Back in March, I wrote about the 8, which is a crosstown route along Park Ave in Worcester. I forgot to actually define a crosstown route. All I did was mention that the 8 intersected a bunch of routes. A crosstown bus route is a bus route that connects multiple different routes or multiple sections of a network without passing through a central hub. That's what I'd call a crosstown in a hub-based system. (I defined that with GATRA's 11.)

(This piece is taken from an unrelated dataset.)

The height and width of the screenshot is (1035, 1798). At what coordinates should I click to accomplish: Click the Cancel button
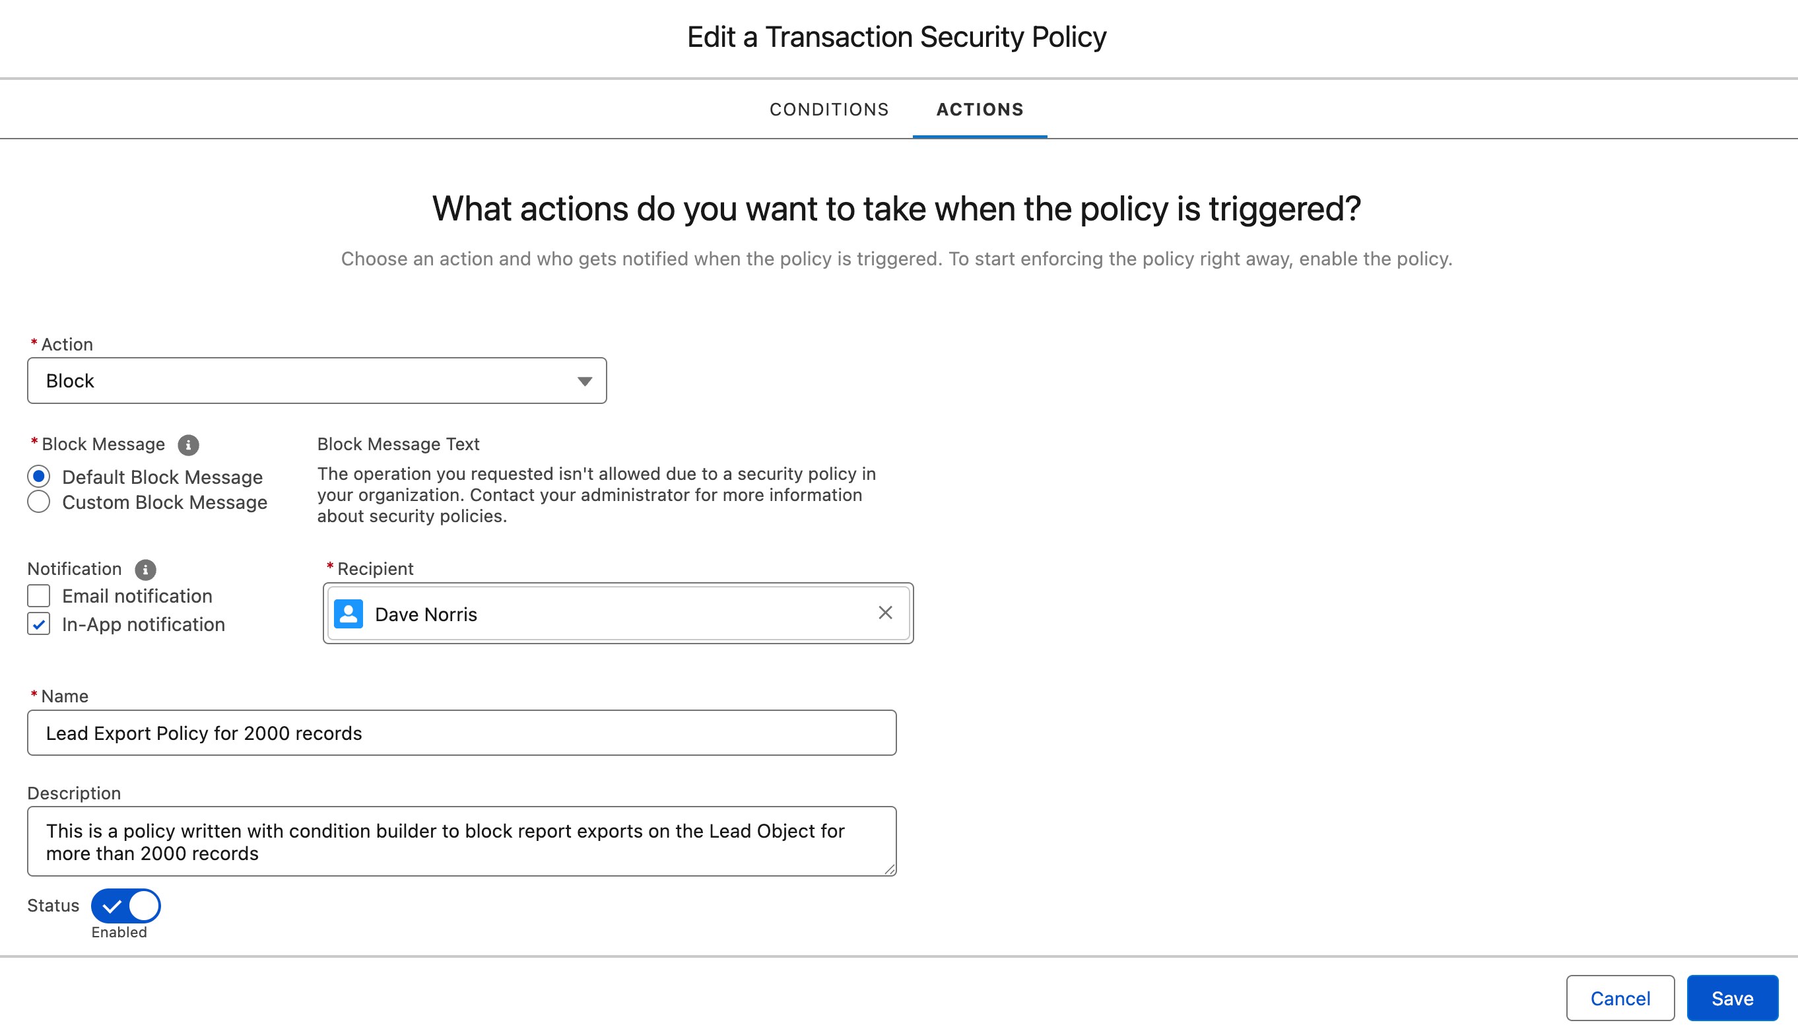tap(1620, 998)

So, does that make the WRTA's newest bus route, the Webster, Dudley, Southbridge Shuttle, a crosstown? This route started operating in August 2020 and runs through the three towns the route is named after. The eastern end of the route is in Webster, at some form of medical facility near the Connecticut state line. The route continues into the center of Webster where passengers can transfer to the 42, serving Oxford, Auburn, and Worcester. The route runs through Dudley along routes 197 and 131, the main roads across town. Oddly enough, the route does not deviate to serve the nearby Nichols College, instead choosing to serve the courthouse. The route passes through the village of Quinebaug, in Thompson, Connecticut, but the shuttle is closed door through this small section. I assume this is due to the state line and Thompson not providing any funding to the route. This is a nice village center located very close to the state line, so I guess passengers can get on and off at the state line and walk. The route terminates in downtown Southbridge, where transfer is available to the 29 to Worcester via select locations in Auburn and Charlton. Techincally this is a crosstown connecting the 29 and 42, but it's a serious stretch as the entire route is well outside of Worcester. This may be the furthest route from Union Station operated by the WRTA.
Ok, so how does the schedule look if this is technically a crosstown? It's really similar to the WRTA's other shuttles, the A and the B in Northbridge and Grafton, which run on weekdays only. This shuttle runs between 5:10 am and 4:50 pm eastbound and between 6:10 am and 5:50 pm westbound. The route operates with headways of 45 - 70 minutes. Yeah, that's not consistent at all, but there are 12 trips in each direction. It takes about 55 minutes to travel from end to end.
A couple of weeks before the service began operation, the WRTA put out a press release about the new service. This new service was made possible by MassDOT’s Workforce Transportation Grant Program. Funding through this grant will allow the WRTA to initiate, maintain, strengthen, and expand service to the workforce population. WRTA Administrator Dennis Lipka said, “We are excited to have the opportunity to expand service to multiple businesses and destinations. It is important to give our riders access to as many destinations as possible. This new service will give riders access to a variety of potential job opportunities, educational opportunities, hospitals, and other amenities they might not normally be able to visit regularly. Riders will also have a direct connection to Worcester and the surrounding communities via WRTA Routes 29 and 42.” (WRTA)
Final thoughts - That makes three new routes the WRTA added since it's lastest map update in 2017 (the others being the 8 and the 12). It's nice that the WRTA is actively expanding the network, especially outside of the city, in towns like Webster, Dudley, and Southbridge. There should probably be a deviation to Nichols College, though, as it's not too far from the current route and can attract a number of riders.